Trying to be more like Finland, or China, or Japan, or the next shiny distraction overseas overlooks the critical issue that context matters in how social institutions function, and matters a great deal.
Let’s take Finland, a monocultural nation with a strong socialistic economic system. Schools are well funded, and children are protected by a range of social services that make them relatively healthy and school-ready. If you want U.S. schools to be like Finland’s, by all means vote to increase your taxes, because you can’t get their schools with our financing. If you want the U.S. to have schools like Finland’s, then you have to make the U.S. more like Finland.
If you want us to be more like China, then you have to reconceive a lot of American values. The Get Schooled essay includes the acknowledgement that the Chinese system produces “homogeneous and driven graduates” based on a “narrow and rigid approach [that] doesn’t yield a diverse, independent-thinking and inventive workforce…The Chinese system kills curiosity from a very early age…The Chinese [rely] on coercion and intimidation to establish order and routine.” They also have a culture in which test scores are indicators of both ability and character, and are highly prized as valid measures of success.
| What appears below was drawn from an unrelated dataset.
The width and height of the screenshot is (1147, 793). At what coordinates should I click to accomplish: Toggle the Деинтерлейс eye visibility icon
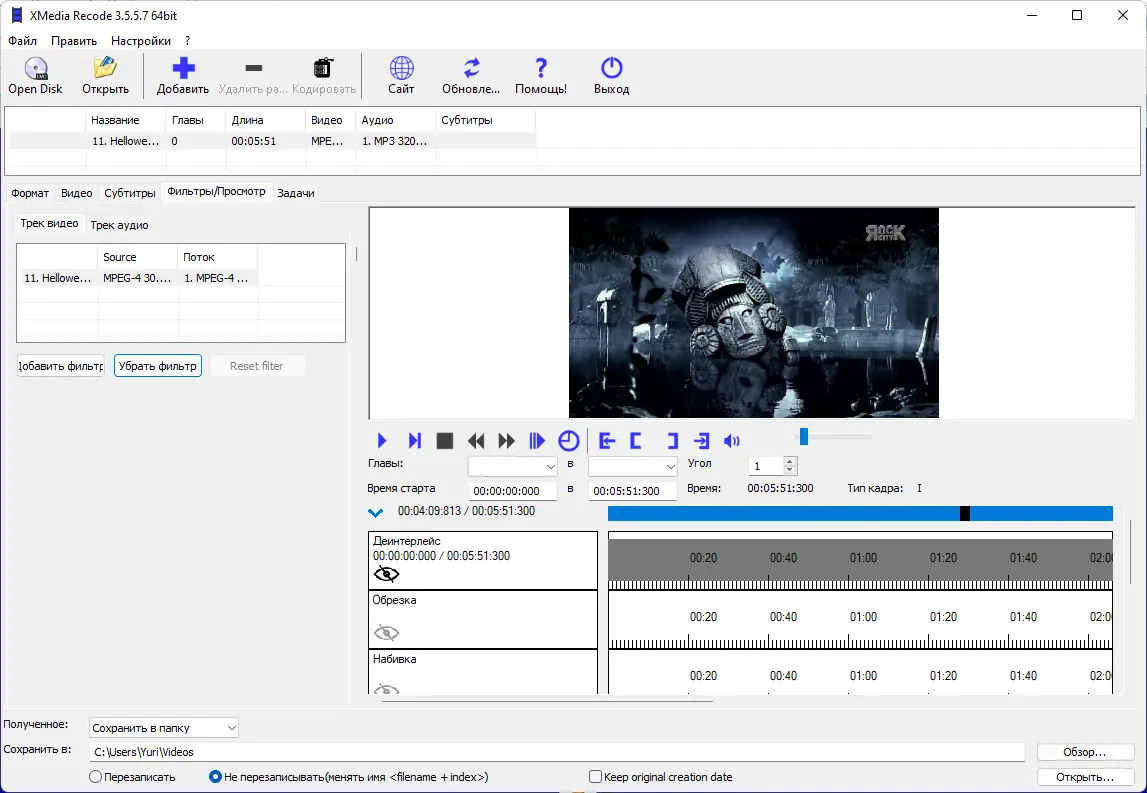(386, 574)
Within nations, there are local cultures that don't often mix well. A few years ago, football star Adrian Peterson nearly lost his career when he disciplined his son by punishing him with a licking with a switch. That's the way he'd been brought up in Texas, with the switch not spared. Culturally, Peterson was subjecting his son to a form of discipline that had been administered in his own family for generations. He thought he was being a good parent for doing what his parents had done to shape him up. But corporal punishment of children had become unacceptable to families working from other assumptions, and his career and public reputation were in tatters.
Peterson sounds as though he’d be a good fit in China, where according to the Get Schooled essay, “when 3-year-old Rainey begins an elite preschool refusing to eat eggs, his teachers force-feed him. When he balks at napping, teachers warn him the police will take him away. Other willful acts by children are met with threats their mothers will not return to pick them up at the end of the day.” But not in Minnesota, where his football career had taken him to, and where it nearly ended because of the severe disciplinary methods he used in his home.
I’m not here to attack or defend whipping kids with switches, being a Tiger Mom, or raising your taxes. (Well, I’d defend the last one, and I’m sure many of you would attack.) My point is simply to say that you can’t take something out of its national or cultural context, deposit it neatly into one that’s quite different, and expect it to work the same.
We may well have something to learn from how other nations educate their children. But ignoring why those practices work there will have consequences here. If you have Finland Envy, or China Envy, or Japan Envy, make sure that you envy the whole country and how it is structured and populated before you isolate a schooling practice and insist we should institute it here.